Excerpt -
==========
# RV + Boat in one vehicle !!! (I want one)



## 93469 (May 1, 2005)

http://www.terrawind.com/terrawind.htm
http://www.terrawind.com/waterphoto.htm
and on the topic of things cool American - have you seen the "sun room" slideout on the new Sun Voyager ??

http://www.oakwellmotorhomes.com/virtualtours/sunvoyager.php


----------



## 88808 (May 9, 2005)

why?

I've been to sea on some daft ships in my time, I think I'll give this one a miss!


----------



## 88726 (May 9, 2005)

unbelieveable ! 8O


----------



## Anonymous (Nov 10, 2000)

Looks like it has the stability of a barrel.

Doug...


----------



## Drummer (May 9, 2005)

Doug60 said:


> Looks like it has the stability of a barrel.
> 
> Doug...


I know ... and I STILL want one :lol:


----------



## 89146 (May 15, 2005)

I am a little perplexed by their claim that it is unsinkable, simply because of available freeboard when "full" of water. No doubt the "Herald of Free Enterprise" had plenty of freeboard when it rolled over........ interesting that there are no shots of it on choppy water or a strong wind.
Looks highly dangerous to me and being America someone who buys one is bound to sue them!

Gill


----------



## 88883 (May 10, 2005)

I agree with the stability concerns.
I certainly would not 'sail' in one !

Captain Chris


----------



## 88808 (May 9, 2005)

spottydog said:


> I am a little perplexed by their claim that it is unsinkable, simply because of available freeboard when "full" of water. No doubt the "Herald of Free Enterprise" had plenty of freeboard when it rolled over........ interesting that there are no shots of it on choppy water or a strong wind.
==========
Data excerpt -
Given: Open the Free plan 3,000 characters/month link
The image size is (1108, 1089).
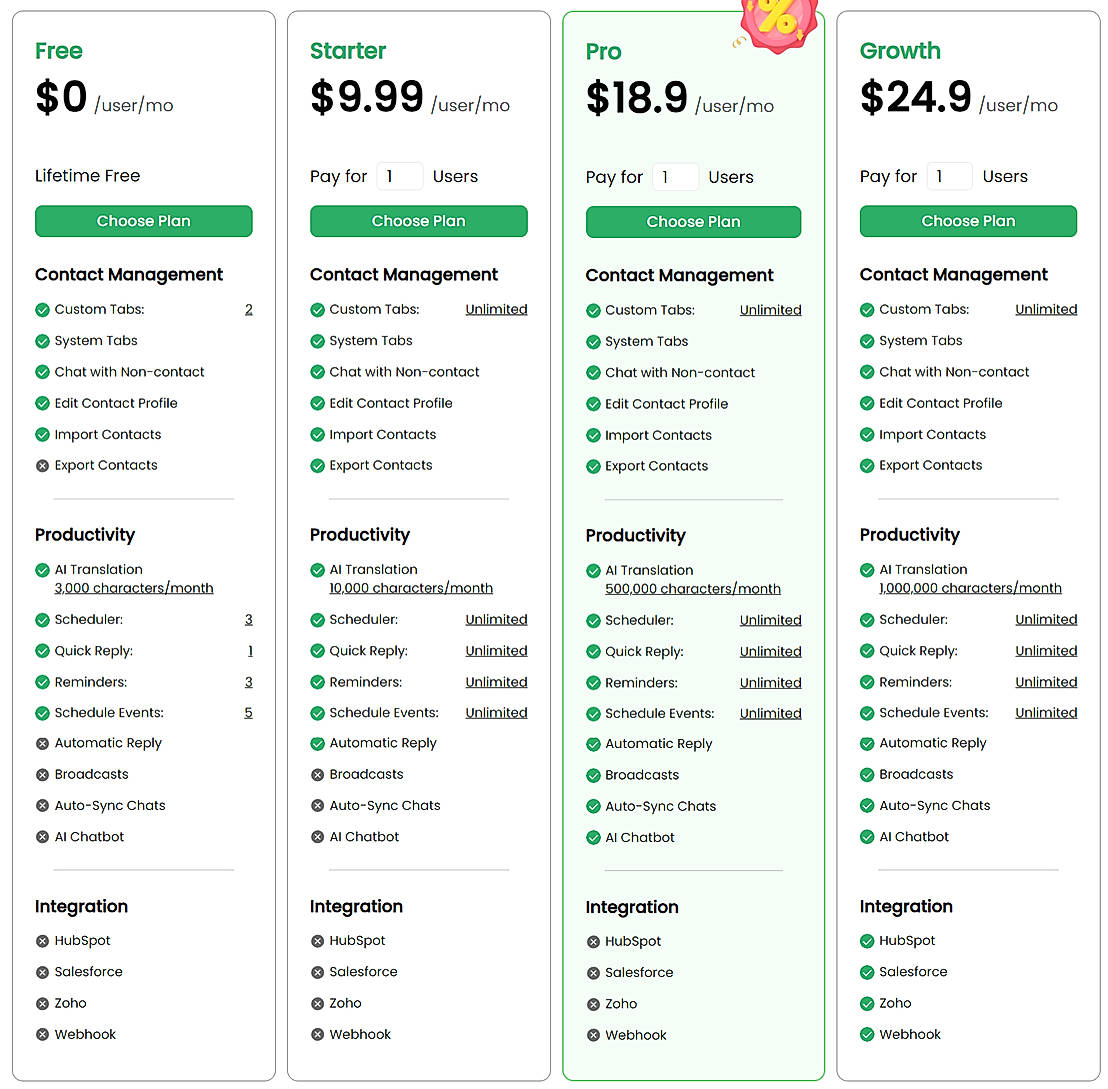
==========
What to work on - Reproduce word for word the part of the RV boat thread starting with "http://www.terrawind.com/terrawind.htm" and going on through "Sun Voyager ??". Work only from the RV boat thread, not the listing.

Complete answer -
http://www.terrawind.com/terrawind.htm
http://www.terrawind.com/waterphoto.htm
and on the topic of things cool American - have you seen the "sun room" slideout on the new Sun Voyager ??